Bob came running at Afa but got dumped outside. He got put down by Afa but he finally got to the apron when Afa tried scooping him back in and Backlund reversed it into a pin attempt but to no avail. Both guys then collided in an exchange and Bob missed a subsequent elbow drop. After this, Afa put him in a samoan drop and pinned him but only got a two-count. He tried for a second attempt but Bob got behind him and rolled him up with a bridge for the pin and Bob celebrated. Bob couldn't get a lot going in this match and certainly didn't come close to dominating as he was on the bottom 95% of the time. He didn't have a lot of heat but the fans did cheer for him a little during his hope spots. Afa is my favorite Samoan as he brings his character to life with lots of noises and great facials and he made this match a little better because of all that.
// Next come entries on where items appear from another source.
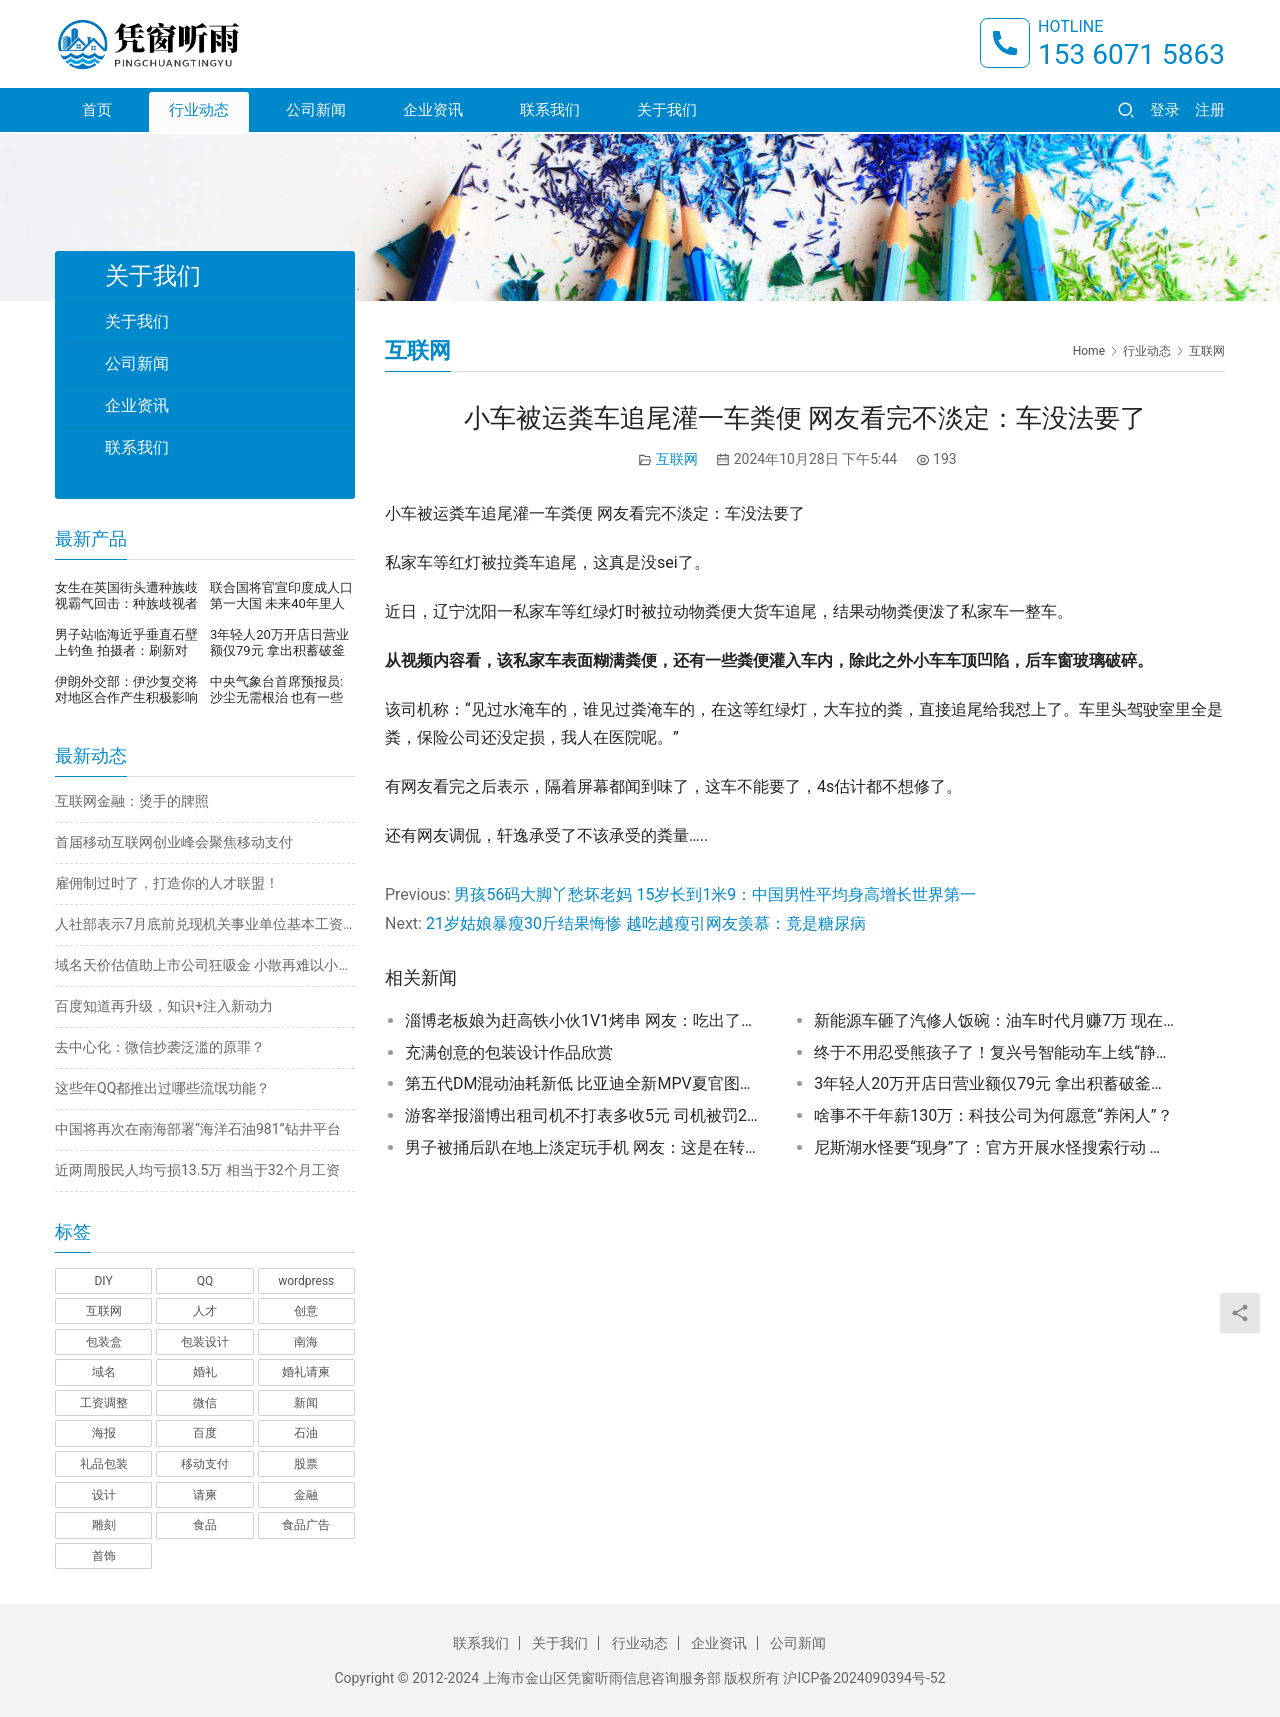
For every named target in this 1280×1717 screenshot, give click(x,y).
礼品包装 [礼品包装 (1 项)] (104, 1464)
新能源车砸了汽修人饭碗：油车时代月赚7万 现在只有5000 (994, 1020)
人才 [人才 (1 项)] (205, 1311)
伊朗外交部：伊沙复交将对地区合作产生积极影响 (126, 689)
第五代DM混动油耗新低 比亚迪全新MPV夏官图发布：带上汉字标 (585, 1083)
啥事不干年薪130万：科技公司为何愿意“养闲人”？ (993, 1115)
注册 (1210, 112)
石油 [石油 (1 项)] (306, 1433)
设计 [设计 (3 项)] (104, 1495)
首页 (97, 112)
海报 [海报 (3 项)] (104, 1433)
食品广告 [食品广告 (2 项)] (306, 1525)
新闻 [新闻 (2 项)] (306, 1403)
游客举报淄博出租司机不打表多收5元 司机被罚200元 (585, 1115)
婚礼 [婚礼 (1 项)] (205, 1372)
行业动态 (199, 112)
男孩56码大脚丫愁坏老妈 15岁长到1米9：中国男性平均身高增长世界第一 (715, 894)
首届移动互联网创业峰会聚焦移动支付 (174, 842)
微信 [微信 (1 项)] (205, 1403)
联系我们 (550, 112)
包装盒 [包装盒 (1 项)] (104, 1342)
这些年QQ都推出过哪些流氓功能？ (162, 1088)
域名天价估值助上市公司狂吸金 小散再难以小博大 (205, 965)
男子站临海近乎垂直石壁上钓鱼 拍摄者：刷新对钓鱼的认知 (126, 643)
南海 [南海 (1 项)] (306, 1342)
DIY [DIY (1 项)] (103, 1281)
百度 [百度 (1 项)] (205, 1433)
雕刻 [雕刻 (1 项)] (104, 1525)
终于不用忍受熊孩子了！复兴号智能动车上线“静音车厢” (994, 1052)
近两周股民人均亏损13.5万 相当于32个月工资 (197, 1170)
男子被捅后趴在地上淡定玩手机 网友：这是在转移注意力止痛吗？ (585, 1147)
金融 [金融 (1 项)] (306, 1495)
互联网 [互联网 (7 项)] (104, 1311)
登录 (1165, 112)
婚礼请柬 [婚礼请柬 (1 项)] (306, 1372)
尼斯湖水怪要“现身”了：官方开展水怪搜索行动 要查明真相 (994, 1147)
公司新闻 (316, 112)
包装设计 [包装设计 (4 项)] (205, 1342)
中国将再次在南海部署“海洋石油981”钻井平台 (198, 1129)
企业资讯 (433, 112)
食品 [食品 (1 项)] (205, 1525)
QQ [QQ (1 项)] (205, 1281)
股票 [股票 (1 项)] (306, 1464)
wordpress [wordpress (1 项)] (306, 1281)
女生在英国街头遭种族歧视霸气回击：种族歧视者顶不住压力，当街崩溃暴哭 (126, 596)
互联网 (677, 459)
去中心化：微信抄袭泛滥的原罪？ (160, 1047)
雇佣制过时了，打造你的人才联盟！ (167, 883)
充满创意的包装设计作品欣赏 (509, 1052)
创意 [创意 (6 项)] (306, 1311)
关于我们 (667, 112)
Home (1089, 351)
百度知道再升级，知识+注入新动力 (164, 1006)
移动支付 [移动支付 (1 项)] (205, 1464)
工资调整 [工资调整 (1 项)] (104, 1403)
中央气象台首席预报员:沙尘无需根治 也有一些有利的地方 (276, 690)
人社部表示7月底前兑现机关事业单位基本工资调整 (205, 924)
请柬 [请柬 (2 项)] (205, 1495)
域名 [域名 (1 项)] (104, 1372)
“The Fabulous” Hulk Hogan w/Fred Blassie v. Rene Goulet
Usual squash match with Goulet getting hardly any offense and there was a big size difference between the two competitors. Hogan controlled everything with power moves until a Goulet hope spot with a dropkick. However, Hulk pressed him up and then hit the leg drop for the win. No heat for this match but Hogan did a lot of talking to the ref and his opponent. Did I also mention that I can't stand Hogan pre-Hulkamania?
Andre The Giant v. “Big Bad” Bob Duncam
Very short match with Andre controlling most of it and Billy Caputo was ref for a third straight match. Duncam came at Andre hard at first with a running high knee and some chokes but Andre hit a big boot and stopped him. Bob tried again with a knee and then a front face lock but a tried a slam and it cost him dearly. Andre countered with a suplex and then he sat on his chest and pinned him. There was nothing to this match but it was more interesting than the Hogan match at least.
May 19th is the next announced MSG show with a Texas Death Match between IC Champ Ken Patera and WWF Champ Bob Backlund.